[Opening Records supplied section]
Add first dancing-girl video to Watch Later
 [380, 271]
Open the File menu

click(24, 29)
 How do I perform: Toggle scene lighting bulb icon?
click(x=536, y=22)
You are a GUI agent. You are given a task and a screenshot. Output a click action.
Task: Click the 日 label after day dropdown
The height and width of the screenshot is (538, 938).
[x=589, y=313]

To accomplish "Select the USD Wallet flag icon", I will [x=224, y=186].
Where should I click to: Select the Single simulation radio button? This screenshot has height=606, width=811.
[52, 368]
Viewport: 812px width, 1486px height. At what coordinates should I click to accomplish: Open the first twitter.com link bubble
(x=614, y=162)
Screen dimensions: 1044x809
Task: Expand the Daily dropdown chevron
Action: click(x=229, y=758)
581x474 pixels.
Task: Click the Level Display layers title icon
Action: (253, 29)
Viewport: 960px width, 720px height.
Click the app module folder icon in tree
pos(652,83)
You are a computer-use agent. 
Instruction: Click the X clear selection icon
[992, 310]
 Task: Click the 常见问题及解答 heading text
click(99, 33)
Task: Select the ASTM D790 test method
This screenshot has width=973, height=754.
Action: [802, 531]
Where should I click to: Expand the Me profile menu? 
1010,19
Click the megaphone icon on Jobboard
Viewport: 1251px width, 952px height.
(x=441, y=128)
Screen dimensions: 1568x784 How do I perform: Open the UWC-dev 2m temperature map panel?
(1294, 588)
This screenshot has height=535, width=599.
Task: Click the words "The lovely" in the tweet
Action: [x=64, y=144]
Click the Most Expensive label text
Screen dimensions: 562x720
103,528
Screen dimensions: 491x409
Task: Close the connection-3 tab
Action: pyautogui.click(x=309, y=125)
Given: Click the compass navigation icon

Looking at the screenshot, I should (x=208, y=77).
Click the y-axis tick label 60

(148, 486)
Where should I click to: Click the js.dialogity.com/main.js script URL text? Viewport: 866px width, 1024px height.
[Closing Records supplied section]
#### [Required work]
Reproduce, exactly and with both ends included, every line from the one that contains "Screen dimensions: 562x720" to the end of the listing above.

#### [Written answer]
Screen dimensions: 562x720
103,528
Screen dimensions: 491x409
Task: Close the connection-3 tab
Action: pyautogui.click(x=309, y=125)
Given: Click the compass navigation icon

Looking at the screenshot, I should (x=208, y=77).
Click the y-axis tick label 60

(148, 486)
Where should I click to: Click the js.dialogity.com/main.js script URL text? Viewport: 866px width, 1024px height.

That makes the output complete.